In seriousness I would say Ivan Denisovich.
posted by orange clock at 3:19 PM on January 17, 2005


agropyron: funny, I was going to suggest Gene Wolfe's character Silk from The Book of the Long Sun and The Book of the Short Sun (though I admit I haven't yet finished the former, and haven't started the latter).

BTW, folks: Wolfe kicks so much ass.

Also, while we're doing the SciFi thing, how about Leto II from Frank Herbert's Dune books?
posted by funkbrain at 3:45 PM on January 17, 2005


We've talked about Watchmen by Alan Moore and Dave Gibbons here before. I'd suggest that Roschach, at the end of the book, is a good example of refusing to compromise an ethical principle regardless of the consequences.
posted by jeffmshaw at 4:30 PM on January 17, 2005


Ideally, I'm after stuff which would be somewhat contemporary

Guess that rules out "Bartleby the Scrivner"...?
posted by mudpuppie at 5:45 PM on January 17, 2005


Response by poster: Hm. I hadn't thought about Bartleby. I'm not sure I can figure out what his laudable principle would be. Billy Budd is on my list, however.

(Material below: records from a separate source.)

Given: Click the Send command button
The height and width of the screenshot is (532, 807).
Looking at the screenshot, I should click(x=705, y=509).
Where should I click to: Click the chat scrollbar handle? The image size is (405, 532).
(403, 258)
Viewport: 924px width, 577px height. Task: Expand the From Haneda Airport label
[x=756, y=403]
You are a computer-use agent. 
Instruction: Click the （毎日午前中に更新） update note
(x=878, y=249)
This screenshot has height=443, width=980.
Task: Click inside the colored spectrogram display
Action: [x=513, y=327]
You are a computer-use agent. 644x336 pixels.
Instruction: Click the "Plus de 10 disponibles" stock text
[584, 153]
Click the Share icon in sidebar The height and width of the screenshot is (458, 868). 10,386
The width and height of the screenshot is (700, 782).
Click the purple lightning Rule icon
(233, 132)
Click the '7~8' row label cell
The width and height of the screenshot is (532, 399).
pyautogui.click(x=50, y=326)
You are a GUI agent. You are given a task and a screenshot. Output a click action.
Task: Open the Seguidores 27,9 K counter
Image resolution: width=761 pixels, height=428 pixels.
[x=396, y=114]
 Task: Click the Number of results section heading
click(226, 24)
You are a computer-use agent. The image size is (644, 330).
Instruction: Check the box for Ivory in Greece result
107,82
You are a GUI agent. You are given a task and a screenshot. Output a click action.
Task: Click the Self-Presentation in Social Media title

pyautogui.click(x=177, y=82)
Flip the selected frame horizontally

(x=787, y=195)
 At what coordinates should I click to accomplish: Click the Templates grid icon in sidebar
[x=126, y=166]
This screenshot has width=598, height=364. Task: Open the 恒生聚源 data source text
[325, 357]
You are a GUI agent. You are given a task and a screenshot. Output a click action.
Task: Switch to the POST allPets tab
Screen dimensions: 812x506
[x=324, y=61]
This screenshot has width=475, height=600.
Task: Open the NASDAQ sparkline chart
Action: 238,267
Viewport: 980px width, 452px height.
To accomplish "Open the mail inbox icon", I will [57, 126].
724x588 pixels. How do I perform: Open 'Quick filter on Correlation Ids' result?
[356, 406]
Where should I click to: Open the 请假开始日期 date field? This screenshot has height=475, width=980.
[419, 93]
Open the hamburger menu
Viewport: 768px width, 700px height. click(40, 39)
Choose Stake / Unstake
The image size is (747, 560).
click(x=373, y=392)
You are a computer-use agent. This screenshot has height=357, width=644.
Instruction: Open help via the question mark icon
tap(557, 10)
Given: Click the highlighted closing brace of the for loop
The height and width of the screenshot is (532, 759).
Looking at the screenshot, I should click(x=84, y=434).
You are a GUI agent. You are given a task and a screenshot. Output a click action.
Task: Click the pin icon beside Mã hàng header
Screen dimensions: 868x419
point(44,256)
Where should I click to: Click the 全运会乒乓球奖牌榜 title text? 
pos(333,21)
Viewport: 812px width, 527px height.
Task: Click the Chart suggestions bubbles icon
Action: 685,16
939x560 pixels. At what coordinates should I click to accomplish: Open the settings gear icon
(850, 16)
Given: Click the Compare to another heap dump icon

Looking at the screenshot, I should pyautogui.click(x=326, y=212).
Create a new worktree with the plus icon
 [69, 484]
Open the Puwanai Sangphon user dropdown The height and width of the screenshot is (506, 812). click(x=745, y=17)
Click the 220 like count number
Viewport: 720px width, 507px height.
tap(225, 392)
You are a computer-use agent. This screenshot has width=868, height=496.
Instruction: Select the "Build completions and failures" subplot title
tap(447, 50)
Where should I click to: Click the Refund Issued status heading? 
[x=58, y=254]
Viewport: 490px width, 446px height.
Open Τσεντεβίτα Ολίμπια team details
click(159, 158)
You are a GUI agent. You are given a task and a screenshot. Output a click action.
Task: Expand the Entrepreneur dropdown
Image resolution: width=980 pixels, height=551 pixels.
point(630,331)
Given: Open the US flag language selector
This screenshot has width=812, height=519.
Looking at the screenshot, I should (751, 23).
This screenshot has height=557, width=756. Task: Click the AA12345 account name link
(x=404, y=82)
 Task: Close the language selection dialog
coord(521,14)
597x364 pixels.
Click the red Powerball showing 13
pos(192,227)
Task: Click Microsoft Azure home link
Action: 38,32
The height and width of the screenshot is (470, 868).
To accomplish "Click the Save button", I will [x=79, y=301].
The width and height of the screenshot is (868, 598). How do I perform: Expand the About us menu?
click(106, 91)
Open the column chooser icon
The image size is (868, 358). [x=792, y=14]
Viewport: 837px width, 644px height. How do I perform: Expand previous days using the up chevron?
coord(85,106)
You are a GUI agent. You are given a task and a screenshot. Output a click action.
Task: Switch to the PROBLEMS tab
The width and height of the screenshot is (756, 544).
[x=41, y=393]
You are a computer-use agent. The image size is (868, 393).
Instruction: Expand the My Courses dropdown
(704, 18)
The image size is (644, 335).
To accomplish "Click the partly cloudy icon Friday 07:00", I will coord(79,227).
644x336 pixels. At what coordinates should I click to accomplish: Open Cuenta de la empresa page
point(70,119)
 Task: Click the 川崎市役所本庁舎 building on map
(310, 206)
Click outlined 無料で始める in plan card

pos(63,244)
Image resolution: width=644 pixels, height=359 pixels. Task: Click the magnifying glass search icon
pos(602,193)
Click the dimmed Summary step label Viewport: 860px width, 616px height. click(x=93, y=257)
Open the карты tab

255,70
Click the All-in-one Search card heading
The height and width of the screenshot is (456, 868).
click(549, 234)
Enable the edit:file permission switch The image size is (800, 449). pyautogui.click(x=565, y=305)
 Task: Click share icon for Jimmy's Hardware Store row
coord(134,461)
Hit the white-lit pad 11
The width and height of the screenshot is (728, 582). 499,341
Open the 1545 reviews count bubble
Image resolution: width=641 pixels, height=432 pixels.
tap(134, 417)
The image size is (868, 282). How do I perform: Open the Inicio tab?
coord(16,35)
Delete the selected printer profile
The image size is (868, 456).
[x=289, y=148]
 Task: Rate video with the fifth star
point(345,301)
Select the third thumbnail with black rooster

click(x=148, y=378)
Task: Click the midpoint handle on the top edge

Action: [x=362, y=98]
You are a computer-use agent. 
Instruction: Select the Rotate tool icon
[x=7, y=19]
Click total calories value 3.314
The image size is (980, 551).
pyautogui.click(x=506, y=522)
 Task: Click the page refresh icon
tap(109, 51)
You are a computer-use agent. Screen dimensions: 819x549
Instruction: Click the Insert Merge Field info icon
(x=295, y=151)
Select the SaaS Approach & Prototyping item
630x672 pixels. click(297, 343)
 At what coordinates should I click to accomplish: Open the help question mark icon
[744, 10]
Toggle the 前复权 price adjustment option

What would you say Bartleby was standing for? Dissent?
posted by ontic at 5:55 PM on January 17, 2005


In Mercy Among the Children, the protagonist makes a vow as a child to never harm a human being. Probably about as noble a principle as one could hope for.

He stands by this vow his entire life. However, looking at the big picture his refusal to inflict day to day harms on others is disastrous, destroying his own life, requiring great sacrifices of his family, and in the end costing him the respect of his son.

A fantastic book and well worth reading even if it's not quite what you're looking for for whatever purposes you're searching here.
posted by duck at 7:11 PM on January 17, 2005


Way on the wrong end of the "modernity" spectrum, but Antigone is a great example of exactly this case.

Given the general definition of tragedy, there are actually a whole bunch of classic tragedies that could fit into this model, actually--it's pretty common to have the "tragic flaw" be "an insistence on principles over practicality". Think Man For All Seasons/Thomas More, Thomas Becket, etc.
posted by LairBob at 8:14 PM on January 17, 2005


On the same spectrum-end as LairBob, there's the Ramayana, where Rama's wife Sita keeps getting one raw deal after another so her husband can maintain his precious dharma. Narayan has a good modern prose translation, or there's always the funnypages.
posted by bibliowench at 8:59 PM on January 17, 2005


Hm. I hadn't thought about Bartleby. I'm not sure I can figure out what his laudable principle would be.

Principle for the sake of principle?
posted by mudpuppie at 9:54 PM on January 17, 2005


Sam Spade in The Maltese Falcon
posted by kirkaracha at 10:28 PM on January 17, 2005


Spock. "The needs of the many outweigh the needs of the few."
posted by inksyndicate at 10:50 PM on January 17, 2005


In your second category, the main character in Iain M. Banks' 'Consider Phlebas'.
posted by biffa at 2:26 AM on January 18, 2005


Voltaire's Candide.
posted by languagehat at 8:07 AM on January 18, 2005


Sir Thomas More, A Man For All Seasons.